Given all those diverse objectives, and all the corresponding clamor for legislative favor, you might suppose the time had come for an educational strategy based on autonomy: Everybody getting roughly what he wants -- athletes, better coaches and playing fields; academic seekers, tougher English classes; the academically distressed, more attention and less bureaucracy.

 An oft-bruited remedy is vouchers that recipient students could take to the schools of their choice, plunk down and use for the satisfaction of specific aims. The irony is that opponents of vouchers construe school choice as an attack on an education system that isn't, it turns out, educating very well. Why not attack such a system? Ah, because public education in the 21st century is the playground of political interest groups that see education more as a way of life than as anything else: a source of jobs and union dues; a source of votes from those who get the jobs; a source of public entertainment -- bread and football games.

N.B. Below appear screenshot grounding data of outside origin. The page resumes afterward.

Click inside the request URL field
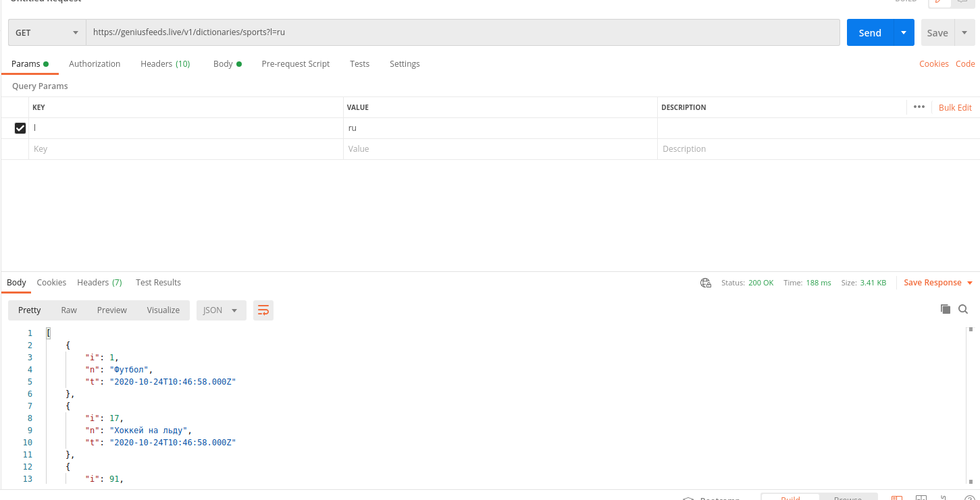 (405, 32)
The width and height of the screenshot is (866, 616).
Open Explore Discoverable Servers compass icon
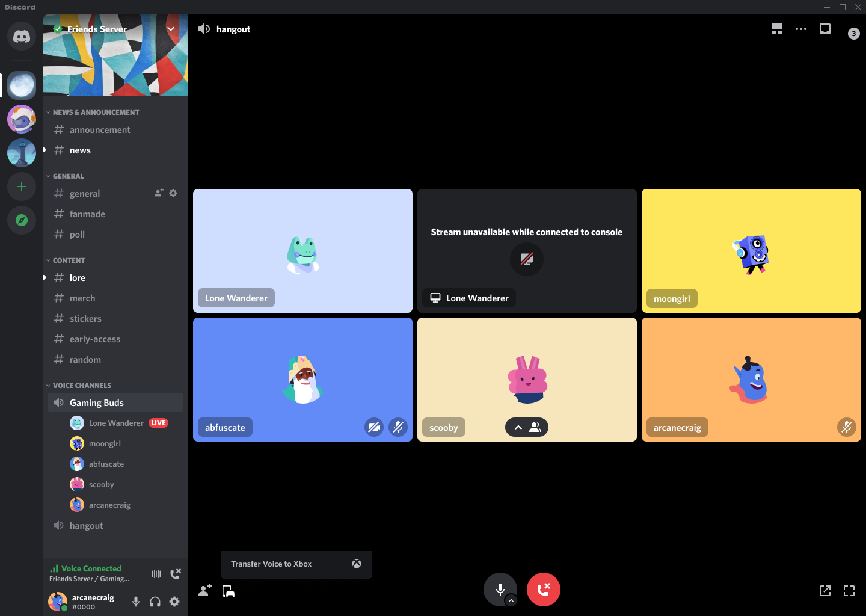point(22,220)
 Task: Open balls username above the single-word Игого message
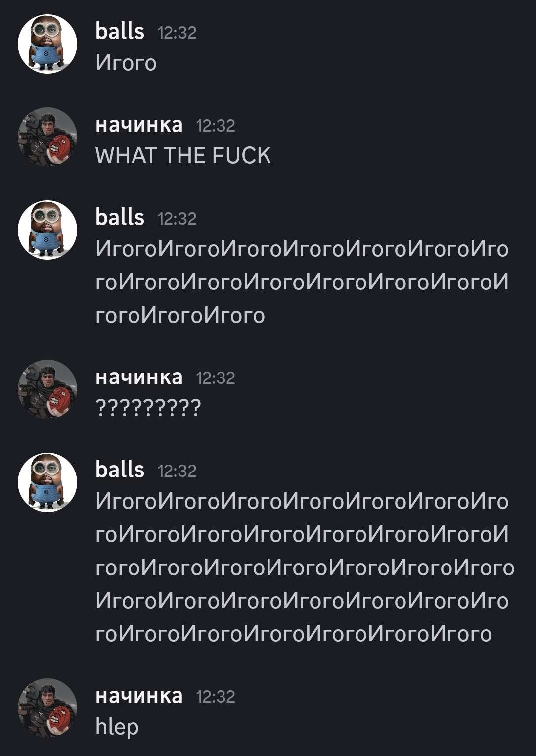[120, 31]
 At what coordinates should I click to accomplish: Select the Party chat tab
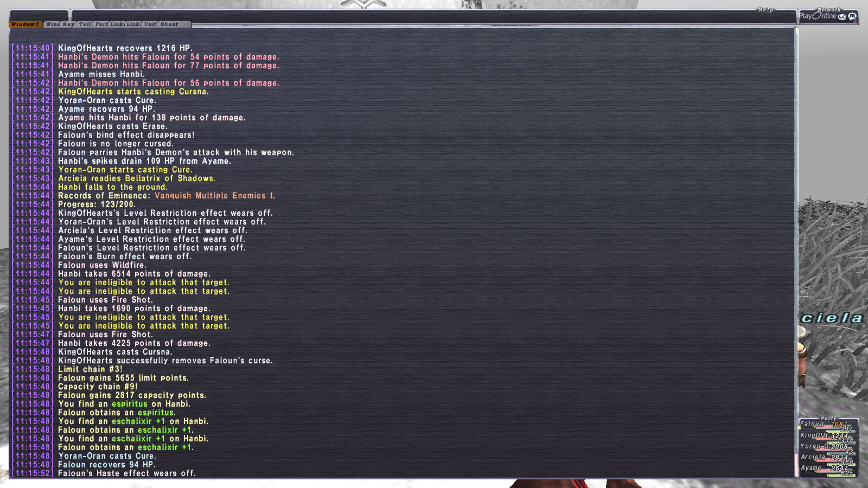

 The will doesn't exist, insofar as anyone can tell, to make the schools uniformly encourage intellectual achievement. Which means, really, the schools aren't schools at all.

 And that's where Texas legislators, poor folks, came in this year; uncertain how to reform school finance due to uncertainty over what schools, as they are today, should be made to do.

 The repeated spectacle of failure in Austin has produced some belly laughs, nationally. Some assurance surely would be nice that, 50 years hence, Texas public school students will know a horse from, say, a union card.